Les élites acadiennes de l’époque de la Confédération, et si l’on accepte de forcer le trait un peu, des dernières décennies du 19e siècle, reconnaissent que les deux espaces sociaux où il leur est possible de progresser dans un contexte de rapports de pouvoir, soit un premier espace culturel et communautaire et un second, politique et sociétal, ne sont pas de même nature ni ne permettent le même type d’actions, avec le même degré de liberté. Le carré de sable est beaucoup plus grand du côté du culturel et du communautaire. Les élites acadiennes actives durant ces années, qui vont du début de la Renaissance acadienne jusqu’à la fin de la première grande période des Conventions nationales acadiennes (se terminant avec la troisième, celle de Pointe-de-l’Église, en 1890), construisent en l’espace de quelques années, à partir principalement de l’héritage mémoriel de la communauté et de la conjoncture du présent (liée à la survivance culturelle et linguistique, notamment), un ensemble référentiel et national à l’écart de la dynamique d’altérité présente soit lors des interactions avec la communauté anglophone, soit lors des rapports institutionnels et politiques. À l’opposé, ces rapports institutionnels et politiques font également partie de la vie collective des Acadiens, eux qui tentent progressivement de s’intégrer davantage à la vie publique durant ces années, dans un contexte où ils doivent toutefois clairement tenir compte de leur condition minoritaire et de l’altérité anglophone; la proportion d’acadianité dans les actions qui ont lieu dans le champ politique à l’époque est plutôt (auto) limitée, pour ne pas dire contrôlée.

Le moment confédératif constitue un chapitre intéressant pour la communauté acadienne. La Confédération comme la Renaissance acadienne constituent des moments, plus ou moins simultanés, où la communauté acadienne prend son essor. Plusieurs ont souligné l’investissement collectif de l’Acadie dans le politique, ou à tout le moins dans l’autonomie collective[36] . Toutefois, on se doit de noter les différents réflexes et stratégies auxquels doivent souscrivent les « petites sociétés », comme le précise Joseph Yvon Thériault : le désir d’être grand, certes, qui se manifeste en Acadie à l’époque par le discours national, et la réalité empirique de ces petites sociétés, qui au-delà de ce désir de grandeur doivent composer avec la fragilité constitutive de leur état[37] . Afin de pouvoir agir dans le champ politique et institutionnel, les Acadiens doivent éviter de trop laisser paraître leur acadianité, et surtout ne jamais prendre la parole en son nom, cette acadianité étant difficilement acceptable hors des limites de la communauté acadienne comme telle[38] .

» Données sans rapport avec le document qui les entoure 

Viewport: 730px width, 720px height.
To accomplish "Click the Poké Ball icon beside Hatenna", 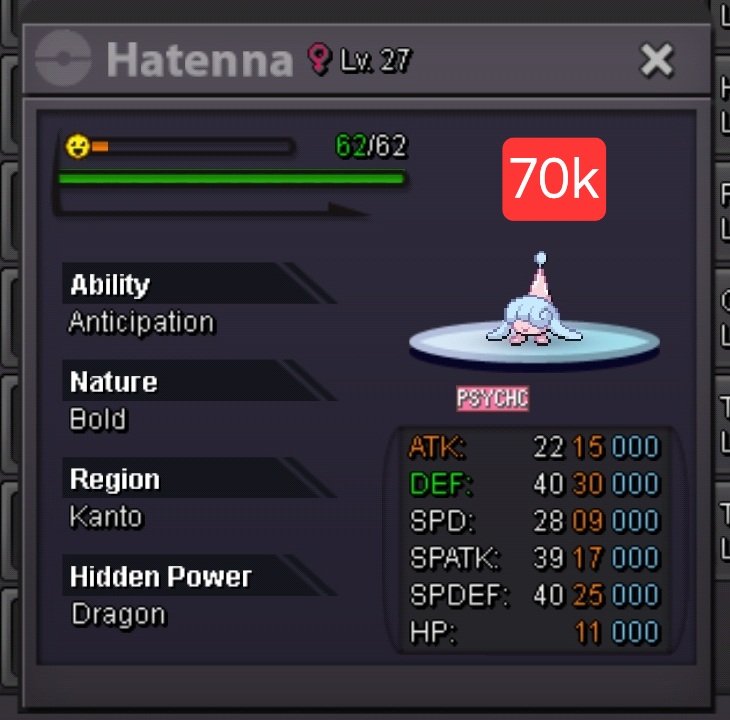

Pour en revenir au questionnement initial de cet essai, qui porte sur ce que représente la Confédération pour les Acadiens des dernières décennies du 19e siècle (du moins dans un contexte d’altérité politique) ou encore sur le caractère symbolique qu’elle revêt dans ’imaginaire référentiel acadien, force est d’admettre qu’elle jouit d’une aura secondaire aux yeux de la communauté acadienne. La Renaissance acadienne est d’abord et avant tout une renaissance culturelle avant d’être politique. Le Canada qui compte aux yeux des Acadiens, celui qui constitue un modèle, une aspiration, un « autrui significatif » au sens de George Herbert Mead, n’est pas celui de John A. Macdonald, mais celui de François-Xavier Garneau. Toutefois, la Confédération est un moment dans l’histoire acadienne où les élites sont conscientes de la portée de leurs actions et des limites évidentes qui s’imposent (ou que les élites doivent s’imposer). La généalogie collective fait des Acadiens (du Nouveau-Brunswick, des Maritimes) les membres de la grande « famille canadienne-française », une famille à l’intérieur de laquelle ils cherchent à se distinguer. La Confédération, et plus généralement la société canadienne, représente davantage un ensemble politique et contractuel, officiel, à l’intérieur duquel les Acadiens sont aspirés par la force des choses. Le pragmatisme des élites politiques acadiennes, « au service de deux peuples », les engage néanmoins à reconnaître directement, et ce malgré les contraintes présentes à l’époque, la centralité de la question du pouvoir en Acadie.